En Ullum, todos saben que cuando se habla del “club de la familia”, se refieren a Juventud Ullunera. Es más, hasta una de las paredes del predio tiene la frase pintada en azul. Y todo porque es la institución deportiva más vieja del departamento y es usada por todos. Ahora, el club de 98 años, corre riesgo de desaparecer por una deuda de 60.000 pesos que tienen los directivos con un abogado. Desde el club dijeron que irán al Gobernador a pedir ayuda.
El club se fundó el 12 de octubre de 1915. Y lo armó un grupo de amigos. Uno de ellos fue el abuelo de Alfredo Alí, el actual presidente de la institución. Según Policarpo Montaño, hijo de otro de los fundadores y uno de los socios más viejos que queda, Juventud nació antes de 1915, sin embargo, el acta fundacional se firmó hace 98 años. Así fue que, tuvo tres sedes antes de llegar a calle Malvinas Argentinas, en el centro del departamento, donde está en la actualidad. Había funcionado en dos fincas y en un terreno que les prestaron.
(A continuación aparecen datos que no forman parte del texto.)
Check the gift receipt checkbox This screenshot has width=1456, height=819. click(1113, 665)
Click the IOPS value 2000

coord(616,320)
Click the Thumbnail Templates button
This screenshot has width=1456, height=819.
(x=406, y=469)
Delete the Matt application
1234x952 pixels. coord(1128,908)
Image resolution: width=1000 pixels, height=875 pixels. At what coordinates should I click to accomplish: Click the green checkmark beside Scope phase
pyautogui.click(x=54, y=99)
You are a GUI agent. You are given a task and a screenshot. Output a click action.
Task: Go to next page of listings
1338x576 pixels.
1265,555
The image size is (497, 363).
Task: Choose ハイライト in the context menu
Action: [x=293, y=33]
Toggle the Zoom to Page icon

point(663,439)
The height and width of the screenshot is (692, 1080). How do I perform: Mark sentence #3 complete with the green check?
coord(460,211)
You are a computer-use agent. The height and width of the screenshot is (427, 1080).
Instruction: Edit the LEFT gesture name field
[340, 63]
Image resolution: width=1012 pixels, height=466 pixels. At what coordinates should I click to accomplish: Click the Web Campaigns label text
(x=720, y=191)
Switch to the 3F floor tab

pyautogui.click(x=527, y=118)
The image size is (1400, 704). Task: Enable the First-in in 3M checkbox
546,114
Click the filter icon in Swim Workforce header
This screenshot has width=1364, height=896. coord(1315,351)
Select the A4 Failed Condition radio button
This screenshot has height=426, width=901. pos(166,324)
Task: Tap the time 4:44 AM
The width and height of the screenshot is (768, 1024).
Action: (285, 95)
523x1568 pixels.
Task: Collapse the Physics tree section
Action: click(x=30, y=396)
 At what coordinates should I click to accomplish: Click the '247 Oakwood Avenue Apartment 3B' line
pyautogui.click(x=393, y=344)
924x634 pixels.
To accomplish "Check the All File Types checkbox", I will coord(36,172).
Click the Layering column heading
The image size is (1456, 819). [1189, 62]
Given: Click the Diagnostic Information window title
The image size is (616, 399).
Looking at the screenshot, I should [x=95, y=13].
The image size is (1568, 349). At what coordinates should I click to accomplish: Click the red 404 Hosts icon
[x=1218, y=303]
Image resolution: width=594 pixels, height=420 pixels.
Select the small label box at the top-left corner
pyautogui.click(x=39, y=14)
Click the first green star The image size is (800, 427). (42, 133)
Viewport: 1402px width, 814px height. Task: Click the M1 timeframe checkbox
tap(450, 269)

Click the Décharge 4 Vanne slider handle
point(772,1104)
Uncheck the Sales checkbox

Fue en 1996 que la Cámara de Diputados le cedió el terreno donde hoy está la cancha de fútbol, un playón con escenario y dos construcciones que funcionan como cantina y administración.
Juventud Ullunera, comenzó a vivir sus momentos más amargos hace dos años cuando perdió un juicio de posesión veinteañal que inició una mujer que vive en el predio desde antes que la Legislatura donara el terreno al club. Tras el litigio, Margot de Sanz se quedó con la casa y con el terreno que la rodea. Entonces, la Justicia dictaminó que el club tenía que pagar los honorarios del abogado litigante. Las actuales autoridades de la institución dijeron que no saben por qué la gente que dirigía el lugar en esa época, no pagó la deuda.
Lo cierto es que hace unos días recibieron una notificación mediante la que se los intima a pagar unos 60.000 pesos. Si esto no se hace, el terreno donde está el club, será embargado.
Ante este panorama, los directivos pidieron audiencia con el gobernador José Luis Gioja, a quien piensan pedirle un subsidio para saldar la deuda. ‘Si hay meses que no podemos juntar ni los 600 pesos para pagar la luz‘, dijo Alí.
El apodo ‘el club de la familia‘ se lo puso la misma gente de Ullum. Es que siempre tuvo sus puertas abiertas para las fiestas solidarias, los egresos de los alumnos, las veladas de las escuelas, los bailes de carnaval y hasta los recitales más importantes que fueron al departamento. Sin embargo, la mayor concentración de gente siempre giró en torno al fútbol. Hoy el club tiene varias categorías y tiene hasta una escuelita de fútbol.